Григорий встал и произнес то, что просил сказать его Роман:

– Ваша честь! Прошу вас продлить срок моего предварительного заключения на семьдесят два часа для того, чтобы мой адвокат успел ознакомиться с материалами уголовного дела.

– Он только что ознакомился! – невозмутимо ответила судья. – У него было для этого достаточно времени. Какое мнение у прокуратуры на этот счет?

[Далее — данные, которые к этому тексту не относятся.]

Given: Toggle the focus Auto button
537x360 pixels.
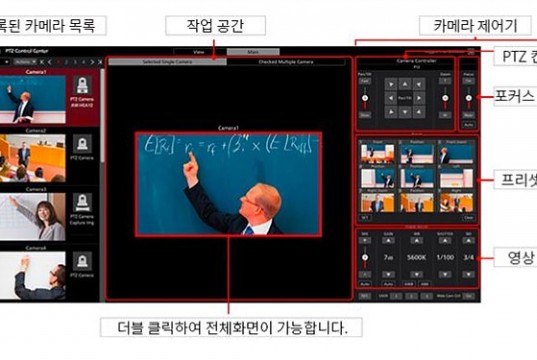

– Возражаю, Ваша честь! – оторвавшись от скамьи, пробубнил полненький прокурор.

– Слово предоставляется прокуратуре для предъявления обвинения, – скучно произнесла Тимакова и уткнулась в бумаге на столе.

Вместо прокурора встала следователь Валерия. Она зачитала уважаемому суду обвинение и потребовала ареста для задержанного, напомнив, что у него есть два гражданства – России и Израиля, заграничный паспорт, поэтому он может скрыться от следствия. Адвокат в свою очередь попросил для своего клиента меру пресечения, не связанную с изоляцией от общества, поскольку у Григория четверо детей, один из которых – инвалид первой группы; он кормилец двух семей, поэтому его изоляция от общества повлечет за собой тяжелое материальное положение сразу двух семей; подчеркнул, что Тополев обязуется являться по первому вызову следственных органов, не будет скрываться и мешать следственным действиям.

Настало время для последнего слова задержанного. Гриша встал и спокойным ровным голосом произнес:

– Ваша честь! Прошу вас отпустить меня домой. Никуда я не сбегу. Обязуюсь сдать следственным органам свои паспорта – и российский, и израильский, решить вопрос с потерпевшим и загладить свою вину.

– Ну вы же не признали свою вину? – оторвавшись от документов и пристально посмотрев на Григория, поинтересовалась судья.